The project was undertaken to inform farmers on fertiliser responses and assist in increasing profitability by minimising costs and maximising yields.

Ravensdown Agronomist Chris Lowe has been involved with trial work in South Canterbury, located on Haden and Julie Batty’s Orari property, one of seven sites around the country.

What we have found is the high rates of N applied in the past are not necessary. Statistically we saw no difference between treatments above 100kg N/ha, therefore there is a potential for cost saving for farmers.

Chris Lowe, Ravensdown Agronomist 

While a difference was observed across most sites between the control (no N applied) and the lowest rates applied (100kg N/ha in year one, and 50kg N/ha in year two), results were similar in year two with no effect on yield above 100kg N/ha.

The first season of the trial focused on looking at crop agronomy, performance and fertiliser response. The consistency of the plant response to fertiliser rates over different soil types was the primary focus of year two.

Soil tests were taken before and after the study and fertiliser was applied at 50kg N/ha increments up to 300kg N/ha. Orari had the lowest total available N because of the shallow stony soils, making it the most likely to show a response from application. However, there was no yield increase recorded with fertiliser rates higher than 100kg N/ha.

N concentration in the leaf increased from 0.77% (4.8% Crude Protein, CP) in the control plot to 1.49% (9.3% CP) for the 300kg N/ha treatment. Total N uptake also increased from 208kg/ha for the control to 433kg/ha for the 300kg N/ha application.

“Obviously the higher application rates increase the N concentration in the plant but this leads to environmental implications. It may be better in terms of protein content for animals but you have the spinoff of high N in the urine.”

The highest CP level in the current experiment of 9.3% is lower than the 12% needed for animal maintenance in winter.

Chris says one of the key components of N management is understanding how much N is readily available in the soil.

“I think the key is to measure N beforehand so you know how much N is actually in the soil. If you can measure what is in the soil then you can manage what you put on.

“It is also vital to understand that N applications are all about driving canopy growth to achieve canopy closure at the longest day, so early N is critical. After Christmas it is all about maintaining canopy and green leaf retention so attention should turn to disease control.”

Average yields for the Orari crop were down from 33t DM/ha in year one to 29.2t DM/ha in year two, which Chris suspects is a result of the beet western yellow virus. He says the yellow leaf that occurs with the disease is sometimes misinterpreted as K or Magnesium (Mg) deficiency.

“I know of companies that have recommended 300-400kg K/ha - just crazy amounts - because they think the yellowing is all about potassium. We regularly tissue test our crops and rarely see Mg or K deficiencies.”
He says farmers should be questioning these recommendations, particularly as the trial sites have not shown a consistent yield response to K across a range soil types over both years.

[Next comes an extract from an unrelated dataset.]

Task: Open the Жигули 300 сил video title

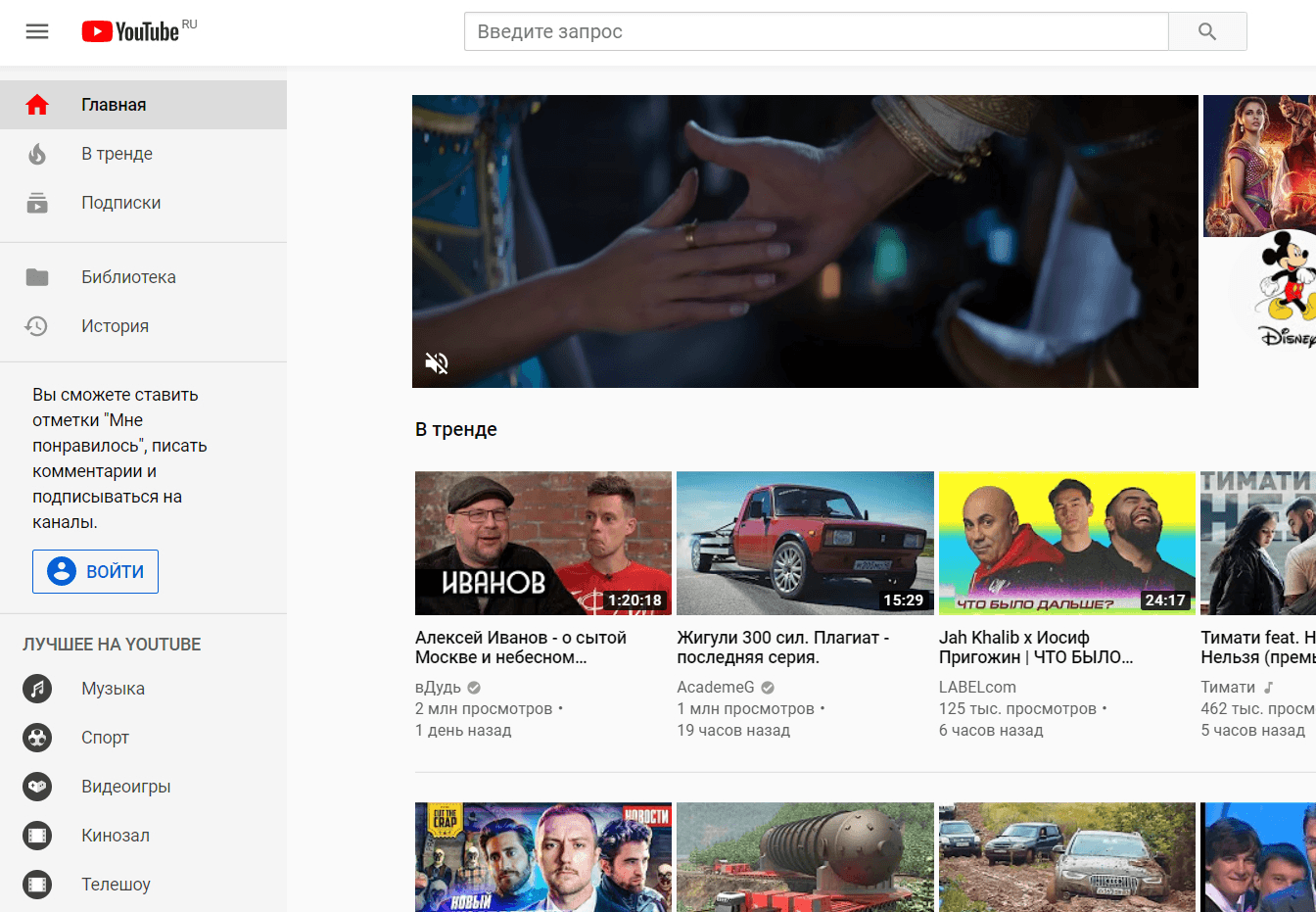Action: 782,648
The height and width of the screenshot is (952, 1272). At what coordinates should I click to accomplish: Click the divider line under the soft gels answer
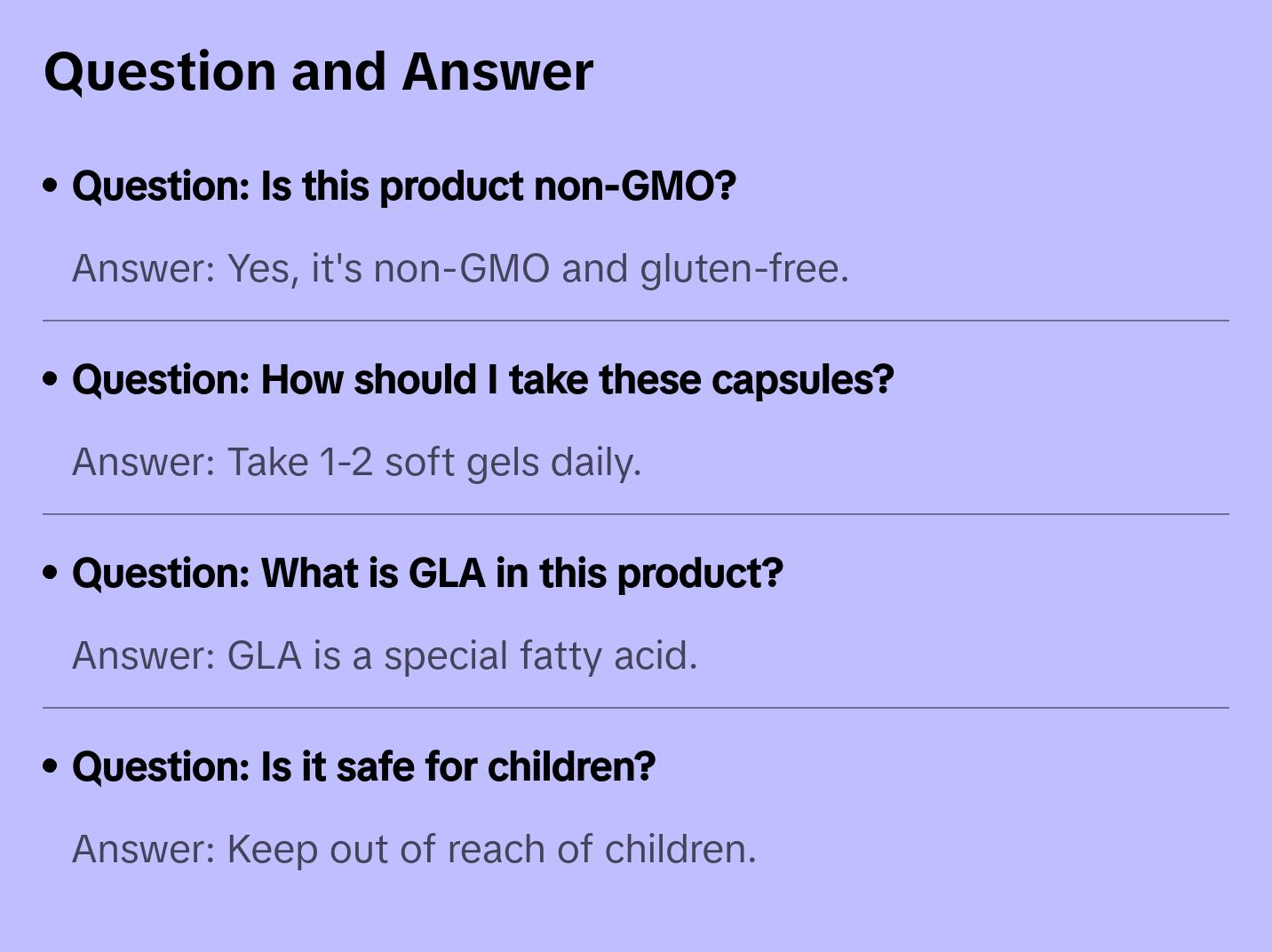[636, 514]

The second season K trials were undertaken on three of the seven original sites, located at Orari, Gore and Whanganui. With lower soil K (quick test 3.0) at Orari, again a response could have been expected, however there was no yield increase at higher K rates and a very small K plant concentration increase from 2.23% K for the control to 2.57% K at 150kg K/ha. In this case, the crop had sufficient access to reserve soil K, so that yield was not limited by lack of K. A recommendation is for less K to be applied in situations where adequate K is derived from soil reserves. From a sustainability perspective, consideration must be given to the amount of K removed in crop harvest and the amounts that may be returned in dung and urine during grazing.

Across the other sites, only one showed a response for yield (control vs 150kg K/ha), and all other sites showed no effect from rate or timing of K. Luxury uptake by the plant at increasing K application rates was seen at other sites.

“These excessively high rates of fertiliser are wasting money. If you are trying to raise your K levels then that is another issue, but generally speaking the nutrients are returned because it is all grazed in the paddock.

"I feel more attention needs to be paid to the aphids that are transmitting viruses to not just beet but also brassicas. It is critical we have a greater understanding of the potential insecticide resistance out there and gain more information into when there is likely to be a threat of virus transmission. I also strongly suggest that we aim to look after our beneficial insects because they are our friends after all!” says Chris.

The final year of the SFF trial will look at expanding these findings to paddock scale and further attention will be given to foliar disease control.